A prior state Superior Court ruling drew an artificial distinction between the activities of hospital credentialing committees and the “review committees” protected by PRPA, which grants confidentiality to peer-review data in the medical context to foster candor and ultimately improve the quality of health care.

On appeal to the state Supreme Court, PCCJR filed an amicus brief highlighting the necessity and importance of peer review in the medical profession in both the credentialing process and as a way of establishing critical standards of quality within the healthcare industry. The brief argued that the underlying Superior Court’s decision “erodes the privilege afforded to peer review to the point off rendering it a nullity” and urged the State Supreme Court to issue a reversal.

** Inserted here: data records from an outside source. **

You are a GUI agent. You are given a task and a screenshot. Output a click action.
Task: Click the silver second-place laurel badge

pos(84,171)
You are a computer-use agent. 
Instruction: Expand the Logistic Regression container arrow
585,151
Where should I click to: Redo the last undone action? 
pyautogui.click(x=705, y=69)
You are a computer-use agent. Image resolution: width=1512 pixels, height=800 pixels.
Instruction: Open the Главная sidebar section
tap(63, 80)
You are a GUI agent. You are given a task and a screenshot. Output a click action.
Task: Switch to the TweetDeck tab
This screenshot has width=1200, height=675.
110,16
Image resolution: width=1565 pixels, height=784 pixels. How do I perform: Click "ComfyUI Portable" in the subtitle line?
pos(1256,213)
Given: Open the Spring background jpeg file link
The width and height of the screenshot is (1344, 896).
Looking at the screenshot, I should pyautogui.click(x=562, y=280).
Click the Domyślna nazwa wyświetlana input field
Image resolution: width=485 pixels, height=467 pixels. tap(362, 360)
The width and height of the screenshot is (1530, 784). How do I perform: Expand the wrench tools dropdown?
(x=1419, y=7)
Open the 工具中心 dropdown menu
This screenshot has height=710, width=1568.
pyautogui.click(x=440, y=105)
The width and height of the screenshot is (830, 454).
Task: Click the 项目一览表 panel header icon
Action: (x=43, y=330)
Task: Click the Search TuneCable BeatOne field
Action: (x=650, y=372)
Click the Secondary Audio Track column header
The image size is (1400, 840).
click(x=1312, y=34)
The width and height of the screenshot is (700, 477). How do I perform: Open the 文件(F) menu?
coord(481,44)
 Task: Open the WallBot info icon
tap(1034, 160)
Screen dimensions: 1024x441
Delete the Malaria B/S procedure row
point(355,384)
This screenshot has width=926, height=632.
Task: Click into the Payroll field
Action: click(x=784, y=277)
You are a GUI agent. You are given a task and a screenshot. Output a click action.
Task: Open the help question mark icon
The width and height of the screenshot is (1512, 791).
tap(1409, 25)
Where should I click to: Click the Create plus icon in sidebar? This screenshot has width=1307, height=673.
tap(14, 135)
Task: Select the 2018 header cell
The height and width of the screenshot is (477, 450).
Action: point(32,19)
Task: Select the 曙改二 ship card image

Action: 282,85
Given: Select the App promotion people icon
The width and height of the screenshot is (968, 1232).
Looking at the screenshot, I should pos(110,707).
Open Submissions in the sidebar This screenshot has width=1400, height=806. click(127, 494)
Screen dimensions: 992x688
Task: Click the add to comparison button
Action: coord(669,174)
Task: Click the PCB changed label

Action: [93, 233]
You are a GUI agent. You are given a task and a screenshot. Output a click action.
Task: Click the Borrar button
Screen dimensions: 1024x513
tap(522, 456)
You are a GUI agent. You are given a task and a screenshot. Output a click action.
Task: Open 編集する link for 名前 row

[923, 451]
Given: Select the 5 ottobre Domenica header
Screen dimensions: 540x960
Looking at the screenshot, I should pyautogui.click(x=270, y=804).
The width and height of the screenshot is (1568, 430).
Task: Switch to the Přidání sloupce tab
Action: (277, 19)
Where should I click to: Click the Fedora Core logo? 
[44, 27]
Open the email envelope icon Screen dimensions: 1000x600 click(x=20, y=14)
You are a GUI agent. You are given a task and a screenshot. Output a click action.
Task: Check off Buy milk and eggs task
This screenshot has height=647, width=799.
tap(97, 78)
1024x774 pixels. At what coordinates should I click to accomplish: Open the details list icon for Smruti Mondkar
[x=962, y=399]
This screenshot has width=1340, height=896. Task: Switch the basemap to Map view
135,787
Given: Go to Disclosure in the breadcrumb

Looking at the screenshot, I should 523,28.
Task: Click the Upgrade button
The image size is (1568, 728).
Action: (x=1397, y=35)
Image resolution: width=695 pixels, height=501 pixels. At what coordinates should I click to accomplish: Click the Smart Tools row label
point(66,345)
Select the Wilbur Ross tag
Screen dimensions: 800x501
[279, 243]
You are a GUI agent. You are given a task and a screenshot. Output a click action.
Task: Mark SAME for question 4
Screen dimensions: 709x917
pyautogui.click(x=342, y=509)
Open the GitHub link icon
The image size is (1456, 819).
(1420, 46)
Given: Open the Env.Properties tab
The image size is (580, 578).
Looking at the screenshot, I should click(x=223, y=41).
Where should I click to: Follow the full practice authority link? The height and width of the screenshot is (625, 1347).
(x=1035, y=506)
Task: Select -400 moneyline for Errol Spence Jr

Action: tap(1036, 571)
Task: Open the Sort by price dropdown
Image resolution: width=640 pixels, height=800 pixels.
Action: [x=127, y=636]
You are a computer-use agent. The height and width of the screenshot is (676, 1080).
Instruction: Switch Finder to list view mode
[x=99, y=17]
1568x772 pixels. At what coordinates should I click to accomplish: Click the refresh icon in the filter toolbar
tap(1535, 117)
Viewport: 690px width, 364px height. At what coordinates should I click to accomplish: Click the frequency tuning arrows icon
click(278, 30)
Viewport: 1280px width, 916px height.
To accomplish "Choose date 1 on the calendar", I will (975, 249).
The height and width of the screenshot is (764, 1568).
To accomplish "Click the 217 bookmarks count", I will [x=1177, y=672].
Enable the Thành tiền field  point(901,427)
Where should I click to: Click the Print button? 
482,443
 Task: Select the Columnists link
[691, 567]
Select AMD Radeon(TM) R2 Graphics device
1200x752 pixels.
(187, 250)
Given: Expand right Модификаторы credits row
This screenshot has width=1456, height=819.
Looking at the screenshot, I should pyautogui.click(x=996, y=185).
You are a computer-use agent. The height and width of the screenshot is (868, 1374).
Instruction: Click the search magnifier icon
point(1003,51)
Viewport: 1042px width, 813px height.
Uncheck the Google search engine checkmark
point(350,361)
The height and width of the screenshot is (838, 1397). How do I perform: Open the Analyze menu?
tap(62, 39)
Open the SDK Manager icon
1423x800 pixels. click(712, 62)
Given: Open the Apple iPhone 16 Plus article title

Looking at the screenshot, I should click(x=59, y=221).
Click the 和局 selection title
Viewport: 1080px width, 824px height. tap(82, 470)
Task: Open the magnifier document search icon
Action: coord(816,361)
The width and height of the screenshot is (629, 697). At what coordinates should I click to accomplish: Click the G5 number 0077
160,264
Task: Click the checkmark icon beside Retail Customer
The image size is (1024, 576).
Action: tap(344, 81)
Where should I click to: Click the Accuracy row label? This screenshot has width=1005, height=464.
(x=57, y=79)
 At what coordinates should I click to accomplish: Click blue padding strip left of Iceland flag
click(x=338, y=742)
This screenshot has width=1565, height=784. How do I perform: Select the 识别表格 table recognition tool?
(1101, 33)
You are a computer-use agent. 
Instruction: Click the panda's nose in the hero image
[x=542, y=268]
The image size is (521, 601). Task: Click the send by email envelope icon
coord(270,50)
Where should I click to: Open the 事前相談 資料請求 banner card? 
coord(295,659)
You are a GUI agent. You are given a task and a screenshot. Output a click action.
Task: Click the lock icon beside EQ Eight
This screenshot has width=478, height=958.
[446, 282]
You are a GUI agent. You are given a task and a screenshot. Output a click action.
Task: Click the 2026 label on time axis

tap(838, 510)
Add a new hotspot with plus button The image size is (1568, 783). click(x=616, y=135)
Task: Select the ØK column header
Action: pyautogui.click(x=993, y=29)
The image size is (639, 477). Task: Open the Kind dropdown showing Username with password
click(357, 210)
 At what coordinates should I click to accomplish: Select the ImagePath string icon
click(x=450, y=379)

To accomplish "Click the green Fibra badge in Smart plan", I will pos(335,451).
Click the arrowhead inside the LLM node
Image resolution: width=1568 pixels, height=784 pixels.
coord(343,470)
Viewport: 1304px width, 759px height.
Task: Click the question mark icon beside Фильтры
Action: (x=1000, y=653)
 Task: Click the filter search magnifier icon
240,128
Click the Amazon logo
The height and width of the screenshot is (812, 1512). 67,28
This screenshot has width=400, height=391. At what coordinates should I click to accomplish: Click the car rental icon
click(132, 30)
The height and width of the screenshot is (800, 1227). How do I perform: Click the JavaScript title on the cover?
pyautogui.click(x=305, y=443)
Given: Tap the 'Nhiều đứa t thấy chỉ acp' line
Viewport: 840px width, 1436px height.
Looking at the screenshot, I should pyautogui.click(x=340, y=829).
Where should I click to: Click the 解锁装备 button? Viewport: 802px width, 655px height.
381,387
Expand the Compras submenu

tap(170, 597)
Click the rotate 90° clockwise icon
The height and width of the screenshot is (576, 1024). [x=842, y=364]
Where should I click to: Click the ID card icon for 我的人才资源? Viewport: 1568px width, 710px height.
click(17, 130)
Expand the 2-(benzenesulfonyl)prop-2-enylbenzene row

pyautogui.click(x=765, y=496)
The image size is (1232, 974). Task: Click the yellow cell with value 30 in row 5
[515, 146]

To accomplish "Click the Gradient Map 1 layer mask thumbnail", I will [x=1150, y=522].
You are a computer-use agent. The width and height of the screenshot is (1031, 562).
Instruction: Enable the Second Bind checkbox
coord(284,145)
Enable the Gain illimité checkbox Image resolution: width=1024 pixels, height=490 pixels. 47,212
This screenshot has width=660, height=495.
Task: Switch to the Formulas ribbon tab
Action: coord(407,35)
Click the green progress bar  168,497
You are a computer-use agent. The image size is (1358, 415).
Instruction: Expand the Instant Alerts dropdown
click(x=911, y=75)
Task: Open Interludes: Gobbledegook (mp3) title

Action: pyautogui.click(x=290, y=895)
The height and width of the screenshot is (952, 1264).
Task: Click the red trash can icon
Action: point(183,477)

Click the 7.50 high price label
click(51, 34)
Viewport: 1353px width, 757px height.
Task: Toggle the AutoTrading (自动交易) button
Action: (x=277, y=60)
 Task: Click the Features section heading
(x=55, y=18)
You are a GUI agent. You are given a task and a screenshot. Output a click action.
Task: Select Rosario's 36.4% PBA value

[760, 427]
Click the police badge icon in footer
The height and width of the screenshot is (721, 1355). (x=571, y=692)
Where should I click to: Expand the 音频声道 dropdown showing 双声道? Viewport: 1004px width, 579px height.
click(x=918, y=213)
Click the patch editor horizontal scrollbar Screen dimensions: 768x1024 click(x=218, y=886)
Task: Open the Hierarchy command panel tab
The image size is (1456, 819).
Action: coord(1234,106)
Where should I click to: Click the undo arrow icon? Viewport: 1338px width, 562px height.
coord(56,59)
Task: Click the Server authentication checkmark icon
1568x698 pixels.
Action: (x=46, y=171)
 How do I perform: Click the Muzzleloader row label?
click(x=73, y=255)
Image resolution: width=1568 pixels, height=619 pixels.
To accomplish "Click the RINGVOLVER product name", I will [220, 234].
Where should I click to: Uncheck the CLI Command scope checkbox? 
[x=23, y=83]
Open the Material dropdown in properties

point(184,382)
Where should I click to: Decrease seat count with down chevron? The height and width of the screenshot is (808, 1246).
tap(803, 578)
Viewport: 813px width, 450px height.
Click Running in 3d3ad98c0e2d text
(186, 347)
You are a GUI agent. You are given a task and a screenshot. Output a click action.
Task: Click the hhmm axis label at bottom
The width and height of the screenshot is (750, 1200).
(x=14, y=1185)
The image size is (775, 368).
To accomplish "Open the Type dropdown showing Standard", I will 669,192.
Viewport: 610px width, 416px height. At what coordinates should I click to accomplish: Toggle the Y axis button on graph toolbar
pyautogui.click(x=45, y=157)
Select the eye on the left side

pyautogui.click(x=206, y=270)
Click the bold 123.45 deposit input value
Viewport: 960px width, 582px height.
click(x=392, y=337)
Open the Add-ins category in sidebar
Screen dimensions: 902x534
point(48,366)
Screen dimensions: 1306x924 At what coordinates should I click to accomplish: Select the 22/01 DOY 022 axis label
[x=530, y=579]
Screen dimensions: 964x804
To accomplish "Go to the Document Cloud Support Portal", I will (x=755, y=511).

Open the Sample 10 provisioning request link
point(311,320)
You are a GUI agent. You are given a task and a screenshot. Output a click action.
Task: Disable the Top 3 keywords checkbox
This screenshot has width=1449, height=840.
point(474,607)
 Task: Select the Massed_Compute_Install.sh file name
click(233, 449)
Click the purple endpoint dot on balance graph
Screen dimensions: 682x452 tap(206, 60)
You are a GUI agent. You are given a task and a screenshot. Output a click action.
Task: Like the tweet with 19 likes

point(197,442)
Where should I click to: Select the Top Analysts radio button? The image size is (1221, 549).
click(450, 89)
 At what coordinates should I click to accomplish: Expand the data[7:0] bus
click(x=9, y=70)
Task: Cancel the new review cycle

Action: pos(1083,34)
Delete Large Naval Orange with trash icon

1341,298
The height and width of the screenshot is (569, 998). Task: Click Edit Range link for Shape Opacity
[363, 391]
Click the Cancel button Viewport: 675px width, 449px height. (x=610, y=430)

In its unanimous decision overturning the lower court’s ruling, the Supreme Court noted: “We answer the questions presented as follows: (1) a hospital’s credentials committee qualifies as a “review committee” for purposes of Section 4 of the Peer Review Protection Act to the extent it undertakes peer review; and (2) the federal Health Care Quality Improvement Act protects from disclosure the responses given by the National Practitioner Data Bank to queries submitted to it – and this protection exists regardless of any contrary aspect of state law.”

This ruling is a victory for health care and also for the protection of peer-review information from discovery in litigation.

Justice Thomas Saylor authored the Court’s opinion and Justice David Wecht issued a concurring opinion.